Children of all classes were to receive that first education, physical, moral, and intellectual, the best adapted to develop in them republican manners, patriotism, and the love of labor, and to render them worthy of liberty and equality.

The course of instruction was to include: "to speak, read, and write correctly the French language; the geography of France; the rights and duties of men and citizens; [8] the first notions of natural and familiar objects; the use of numbers, the compass, the level, the system of weights and measures, the mechanical powers, and the measurement of time. They are to be taken into the fields and the workshops where they may see agricultural and mechanical operations going on, and take part in the same so far as their age will allow."

What a change from the course of instruction in the religious schools just preceding this period!

[Illustration: FIG. 161. LAKANAL (1762-1845)]

A multiplicity of reports, bills, and decrees, often more or less contradictory but still embodying ideas advanced by Condorcet and Talleyrand, now appeared. Whereas the preceding legislative bodies had considered the subject carefully, but without taking action, the Convention now acted. The nation, though, was so engrossed by the internal chaos and foreign aggression that there was neither time nor funds to carry the decrees into effect.
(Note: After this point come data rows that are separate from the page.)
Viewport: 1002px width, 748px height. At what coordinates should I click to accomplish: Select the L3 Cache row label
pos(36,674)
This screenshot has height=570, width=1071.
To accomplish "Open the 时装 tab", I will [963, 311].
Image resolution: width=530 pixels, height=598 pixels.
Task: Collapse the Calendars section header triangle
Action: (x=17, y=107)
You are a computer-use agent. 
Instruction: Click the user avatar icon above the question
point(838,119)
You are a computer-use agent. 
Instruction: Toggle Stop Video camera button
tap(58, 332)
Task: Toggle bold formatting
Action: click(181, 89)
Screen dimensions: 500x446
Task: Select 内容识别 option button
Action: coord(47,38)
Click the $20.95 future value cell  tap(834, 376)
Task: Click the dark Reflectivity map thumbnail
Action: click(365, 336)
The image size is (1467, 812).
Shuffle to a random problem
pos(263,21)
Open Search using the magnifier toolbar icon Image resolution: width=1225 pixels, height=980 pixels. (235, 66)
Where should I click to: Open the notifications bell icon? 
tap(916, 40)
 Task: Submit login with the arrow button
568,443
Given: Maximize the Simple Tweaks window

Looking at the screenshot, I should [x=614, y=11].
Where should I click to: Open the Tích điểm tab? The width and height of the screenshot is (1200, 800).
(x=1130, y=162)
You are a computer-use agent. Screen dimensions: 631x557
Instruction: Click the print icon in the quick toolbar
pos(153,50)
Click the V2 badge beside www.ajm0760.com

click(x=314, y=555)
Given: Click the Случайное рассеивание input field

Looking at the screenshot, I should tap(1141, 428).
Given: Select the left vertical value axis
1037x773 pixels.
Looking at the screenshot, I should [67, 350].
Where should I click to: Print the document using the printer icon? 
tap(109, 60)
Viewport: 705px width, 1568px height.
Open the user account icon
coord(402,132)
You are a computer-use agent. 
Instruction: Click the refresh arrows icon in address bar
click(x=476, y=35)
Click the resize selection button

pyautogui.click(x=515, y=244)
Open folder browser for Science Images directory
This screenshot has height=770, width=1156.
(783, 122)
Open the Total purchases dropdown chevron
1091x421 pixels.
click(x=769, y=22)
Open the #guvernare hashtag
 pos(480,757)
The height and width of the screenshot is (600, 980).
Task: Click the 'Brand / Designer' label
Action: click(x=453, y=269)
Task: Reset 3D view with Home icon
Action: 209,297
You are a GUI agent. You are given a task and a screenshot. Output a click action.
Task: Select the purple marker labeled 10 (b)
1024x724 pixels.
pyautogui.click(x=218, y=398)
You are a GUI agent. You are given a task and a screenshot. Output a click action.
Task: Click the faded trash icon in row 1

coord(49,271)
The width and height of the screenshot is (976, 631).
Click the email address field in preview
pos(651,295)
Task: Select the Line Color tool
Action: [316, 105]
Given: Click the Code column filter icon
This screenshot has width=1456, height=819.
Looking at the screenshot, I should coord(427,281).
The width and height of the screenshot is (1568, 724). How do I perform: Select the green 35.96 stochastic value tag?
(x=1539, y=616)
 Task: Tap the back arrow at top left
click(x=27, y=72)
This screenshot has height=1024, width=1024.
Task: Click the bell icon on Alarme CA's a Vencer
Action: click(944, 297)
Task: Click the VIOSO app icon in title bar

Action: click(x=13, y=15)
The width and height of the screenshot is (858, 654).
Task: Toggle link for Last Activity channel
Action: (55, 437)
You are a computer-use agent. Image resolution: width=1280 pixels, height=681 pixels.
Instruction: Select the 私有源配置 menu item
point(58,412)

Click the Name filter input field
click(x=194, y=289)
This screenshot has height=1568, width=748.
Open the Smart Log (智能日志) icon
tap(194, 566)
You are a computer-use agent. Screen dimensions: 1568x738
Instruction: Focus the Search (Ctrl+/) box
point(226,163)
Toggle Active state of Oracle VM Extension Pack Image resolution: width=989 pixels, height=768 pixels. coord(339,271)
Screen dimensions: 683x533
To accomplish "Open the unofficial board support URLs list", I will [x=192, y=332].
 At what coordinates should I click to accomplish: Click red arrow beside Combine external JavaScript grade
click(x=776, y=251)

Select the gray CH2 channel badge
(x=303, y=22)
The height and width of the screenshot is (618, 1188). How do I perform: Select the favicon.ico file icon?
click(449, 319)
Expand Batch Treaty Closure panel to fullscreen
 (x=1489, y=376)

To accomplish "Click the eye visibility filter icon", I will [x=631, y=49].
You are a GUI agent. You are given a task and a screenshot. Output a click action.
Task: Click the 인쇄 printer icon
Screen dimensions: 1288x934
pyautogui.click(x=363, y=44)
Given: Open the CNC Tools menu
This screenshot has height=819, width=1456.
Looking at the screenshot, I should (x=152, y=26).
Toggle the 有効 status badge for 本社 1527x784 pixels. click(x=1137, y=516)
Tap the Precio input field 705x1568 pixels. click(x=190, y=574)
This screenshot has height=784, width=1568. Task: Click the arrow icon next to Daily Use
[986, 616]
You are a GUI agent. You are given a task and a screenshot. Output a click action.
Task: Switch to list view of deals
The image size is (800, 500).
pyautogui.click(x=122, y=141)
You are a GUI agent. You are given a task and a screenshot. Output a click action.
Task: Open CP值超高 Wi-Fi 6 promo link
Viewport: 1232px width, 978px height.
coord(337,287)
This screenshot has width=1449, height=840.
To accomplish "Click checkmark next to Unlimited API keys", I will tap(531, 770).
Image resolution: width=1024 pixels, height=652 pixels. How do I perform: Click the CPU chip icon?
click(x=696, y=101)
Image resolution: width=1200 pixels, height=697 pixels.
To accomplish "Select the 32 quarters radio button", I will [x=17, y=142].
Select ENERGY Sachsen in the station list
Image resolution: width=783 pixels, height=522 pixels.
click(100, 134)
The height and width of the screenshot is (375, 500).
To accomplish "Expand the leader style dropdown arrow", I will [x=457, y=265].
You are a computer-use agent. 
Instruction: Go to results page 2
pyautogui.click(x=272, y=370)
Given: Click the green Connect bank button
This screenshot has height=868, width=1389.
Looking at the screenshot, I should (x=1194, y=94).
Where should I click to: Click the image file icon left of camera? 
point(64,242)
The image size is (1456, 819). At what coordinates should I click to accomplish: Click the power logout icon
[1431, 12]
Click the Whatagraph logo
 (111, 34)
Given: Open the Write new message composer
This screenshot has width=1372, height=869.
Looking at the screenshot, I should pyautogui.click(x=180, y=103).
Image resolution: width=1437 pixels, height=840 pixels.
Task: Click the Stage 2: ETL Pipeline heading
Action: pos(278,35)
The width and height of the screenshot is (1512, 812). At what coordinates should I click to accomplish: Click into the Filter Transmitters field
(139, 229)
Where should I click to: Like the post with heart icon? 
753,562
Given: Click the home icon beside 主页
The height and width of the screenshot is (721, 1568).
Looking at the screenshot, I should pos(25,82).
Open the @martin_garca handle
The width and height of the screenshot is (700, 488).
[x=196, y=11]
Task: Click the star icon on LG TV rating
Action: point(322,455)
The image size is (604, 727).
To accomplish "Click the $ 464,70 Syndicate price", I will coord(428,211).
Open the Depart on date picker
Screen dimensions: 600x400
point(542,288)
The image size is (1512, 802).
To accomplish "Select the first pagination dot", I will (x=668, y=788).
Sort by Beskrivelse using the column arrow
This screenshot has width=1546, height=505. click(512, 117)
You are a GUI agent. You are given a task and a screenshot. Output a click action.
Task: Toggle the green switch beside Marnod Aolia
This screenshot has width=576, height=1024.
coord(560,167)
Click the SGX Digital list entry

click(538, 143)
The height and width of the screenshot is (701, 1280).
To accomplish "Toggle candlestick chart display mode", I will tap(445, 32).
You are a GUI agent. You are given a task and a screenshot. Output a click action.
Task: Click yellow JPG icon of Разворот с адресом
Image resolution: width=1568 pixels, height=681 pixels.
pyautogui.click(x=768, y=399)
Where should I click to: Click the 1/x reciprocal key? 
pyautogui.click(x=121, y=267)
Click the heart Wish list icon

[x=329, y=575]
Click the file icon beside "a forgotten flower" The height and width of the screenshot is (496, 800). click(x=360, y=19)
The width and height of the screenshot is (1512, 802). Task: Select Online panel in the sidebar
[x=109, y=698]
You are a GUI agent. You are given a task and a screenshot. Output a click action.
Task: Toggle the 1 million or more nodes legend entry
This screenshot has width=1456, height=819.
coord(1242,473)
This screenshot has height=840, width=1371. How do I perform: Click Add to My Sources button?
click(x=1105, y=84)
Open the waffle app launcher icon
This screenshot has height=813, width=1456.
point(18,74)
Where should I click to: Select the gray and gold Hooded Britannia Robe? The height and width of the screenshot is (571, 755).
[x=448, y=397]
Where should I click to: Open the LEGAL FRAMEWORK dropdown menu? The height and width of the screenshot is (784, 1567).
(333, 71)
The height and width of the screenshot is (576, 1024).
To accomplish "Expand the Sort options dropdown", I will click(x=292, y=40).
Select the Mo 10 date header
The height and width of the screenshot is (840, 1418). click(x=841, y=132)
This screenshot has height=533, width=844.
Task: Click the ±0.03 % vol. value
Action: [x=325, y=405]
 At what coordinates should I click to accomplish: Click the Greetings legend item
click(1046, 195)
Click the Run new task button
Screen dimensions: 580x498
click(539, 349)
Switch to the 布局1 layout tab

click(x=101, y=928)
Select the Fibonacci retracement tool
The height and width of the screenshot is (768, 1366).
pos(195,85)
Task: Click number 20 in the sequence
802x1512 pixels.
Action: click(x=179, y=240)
The most extreme proposal of the period was the bill of Lepelletier le Saint-Fargeau to create a national system of education modeled closely after that of ancient Sparta. The best of the proposals probably was the Lakanal Law, of November 17, 1794, which ordered a school for every one thousand inhabitants, with special divisions for boys and girls, and which provided for instruction in:

1. Reading and writing the French language. 2. The Declaration of the Rights of Man, and the Constitution. 3. Lessons on republican morals. 4. The rules of simple calculation and surveying. 5. Lessons in geography and the phenomena of nature. 6. Lessons on heroic actions, and songs of triumph.

Lakanal also carefully prescribed the method of instruction, and advocated the founding of a national normal school (Latin norma; a rule), which idea the Convention adopted in 1794, the school opening [9] in January, 1795. Supplementing this was the law of February 25, 1795, ordering central or higher schools established to replace the former colleges, [10] one for every three hundred thousand of the population, which were to offer instruction from twelve to eighteen. The course was to include:

12 to 14—Drawing, natural history, ancient and living languages. 14 to 16—Mathematics, natural philosophy, experimental chemistry. 16 to 18—Grammar, literature, history, legislation.

Organized on a soviet principle, each professor declared the equal of every other, and lacking any effective administration or discipline, these institutions soon fell into disrepute and were displaced when Napoleon reorganized secondary education in France.